- Born: 1972 Oruzgan Province, Afghanistan
- Died: December 4, 2002 (30) Parwan Detention Facility, Afghanistan
- Cause of death: Tortured to death
- Occupation: Clergyman
- Parent: Hajji Rahim Gul (father)
- Relatives: Unnamed former Taliban commander (brother)

= Habibullah (Bagram detainee) =

Afghan Bagram detainee

Mullah Habibullah was an Afghan man who was tortured to death on December 4, 2002, while in US custody at Bagram Collection Point, a US military detention center in Afghanistan. His death was one of those ruled a homicide, though the initial military statement described his death as due to natural causes.
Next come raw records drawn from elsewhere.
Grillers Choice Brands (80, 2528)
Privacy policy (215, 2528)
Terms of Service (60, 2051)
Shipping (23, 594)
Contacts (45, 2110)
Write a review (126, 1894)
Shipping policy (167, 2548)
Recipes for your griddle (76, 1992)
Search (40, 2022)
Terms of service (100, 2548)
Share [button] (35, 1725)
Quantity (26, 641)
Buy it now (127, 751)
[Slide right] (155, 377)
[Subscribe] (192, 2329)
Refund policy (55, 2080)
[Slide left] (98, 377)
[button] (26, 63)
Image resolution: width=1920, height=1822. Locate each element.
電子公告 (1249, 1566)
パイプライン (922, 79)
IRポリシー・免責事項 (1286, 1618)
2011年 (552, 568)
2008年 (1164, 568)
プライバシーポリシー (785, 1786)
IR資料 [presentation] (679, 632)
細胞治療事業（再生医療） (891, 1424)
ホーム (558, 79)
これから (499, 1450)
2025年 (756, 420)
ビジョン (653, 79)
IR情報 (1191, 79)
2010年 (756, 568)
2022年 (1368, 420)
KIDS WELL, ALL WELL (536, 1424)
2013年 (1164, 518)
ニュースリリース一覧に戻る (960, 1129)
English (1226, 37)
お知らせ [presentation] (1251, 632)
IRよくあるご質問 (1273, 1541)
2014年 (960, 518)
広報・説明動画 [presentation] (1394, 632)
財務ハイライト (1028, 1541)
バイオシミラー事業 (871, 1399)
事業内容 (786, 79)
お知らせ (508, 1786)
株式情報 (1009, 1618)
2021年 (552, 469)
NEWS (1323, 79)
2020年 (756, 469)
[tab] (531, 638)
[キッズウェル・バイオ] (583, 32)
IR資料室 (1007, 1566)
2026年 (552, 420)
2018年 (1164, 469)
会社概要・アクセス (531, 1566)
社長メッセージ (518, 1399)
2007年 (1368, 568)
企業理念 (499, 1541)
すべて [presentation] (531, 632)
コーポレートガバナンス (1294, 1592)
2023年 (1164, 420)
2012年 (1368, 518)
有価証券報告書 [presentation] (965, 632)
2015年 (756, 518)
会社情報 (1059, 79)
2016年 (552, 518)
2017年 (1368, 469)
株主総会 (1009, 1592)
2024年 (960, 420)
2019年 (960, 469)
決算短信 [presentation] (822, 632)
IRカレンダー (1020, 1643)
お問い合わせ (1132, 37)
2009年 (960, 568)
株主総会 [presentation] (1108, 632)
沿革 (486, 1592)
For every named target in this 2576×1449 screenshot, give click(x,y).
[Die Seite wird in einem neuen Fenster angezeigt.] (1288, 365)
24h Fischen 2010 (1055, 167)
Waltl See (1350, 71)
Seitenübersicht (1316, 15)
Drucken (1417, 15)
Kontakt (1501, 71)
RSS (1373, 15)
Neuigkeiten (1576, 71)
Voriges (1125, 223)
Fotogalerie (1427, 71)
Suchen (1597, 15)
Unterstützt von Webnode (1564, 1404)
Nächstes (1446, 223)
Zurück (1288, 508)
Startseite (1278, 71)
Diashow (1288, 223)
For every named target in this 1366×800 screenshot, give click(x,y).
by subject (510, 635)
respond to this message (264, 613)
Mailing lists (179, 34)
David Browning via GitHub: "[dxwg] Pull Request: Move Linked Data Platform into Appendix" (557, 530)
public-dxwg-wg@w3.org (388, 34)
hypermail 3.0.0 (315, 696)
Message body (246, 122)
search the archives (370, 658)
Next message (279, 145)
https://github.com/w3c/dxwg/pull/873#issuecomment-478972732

Habibullah's brother was a Taliban commander.Carlotta Gall, a New York Times reporter in Afghanistan, was the first to discover the story in 2003. Captain Carolyn Wood, commander of Alpha Company of the 519th Military Intelligence Battalion, and Captain Christopher Beiring, commander of the 377th Military Police Company, directed their troops at the Bagram Collection Point to confine their captives with their arms handcuffed above their heads in order to deprive them of sleep. Lt. Gen. Daniel K. McNeill was later quoted in the press denying that Bagram prisoners had been chained to the ceiling or held in chains attached to the ceiling. Their troops routinely kneed their captives in the side of their thighs. They called these "compliance blows". During a Criminal Investigation Division inquiry, their troops claimed they had been told—incorrectly—that this kind of blow was a legal, authorized use of force.

==Causes of death==
Habibullah's autopsy was performed two days after his death, which was ruled a homicide. Dr. Kathleen Ingwersen, the military pathologist who performed the autopsy, said the cause of death was "pulmonary embolism due to blunt force injury to the legs." This did not prevent the GIs staffing the prison from continuing to use these "compliance blows", and a second Afghan man, 22-year-old Dilawar, died four days later, on December 10, 2002, under practically identical circumstances. Dr. Elizabeth Rouse, the coroner for Dilawar, said she had seen similar damage to a man whose legs had been run over by a bus.

==Prosecutions==
By 2005, at least 15 American soldiers had been recommended for prosecution by Army investigators for abuse of detainees at Bagram. At least five of the soldiers were charged with crimes involving Habibullah's treatment. Captain Christopher Beiring was charged with dereliction of duty and making false statements; the charges were dropped, but he was reprimanded. Sgt. Christopher Greatorex was tried on charges of abuse, maltreatment, and making false statements; he was acquitted on September 7, 2005. Sgt. Darin Broady was tried on charges of abuse and acquitted on September 9, 2005. Specialist Brian Cammack pleaded guilty to charges of assault and making false statements; he was sentenced to three months in jail, a fine, reduced in rank to private, and given a bad conduct discharge. Pfc. Willie Brand was convicted of other charges, but acquitted of charges relating to abuse of Habibullah.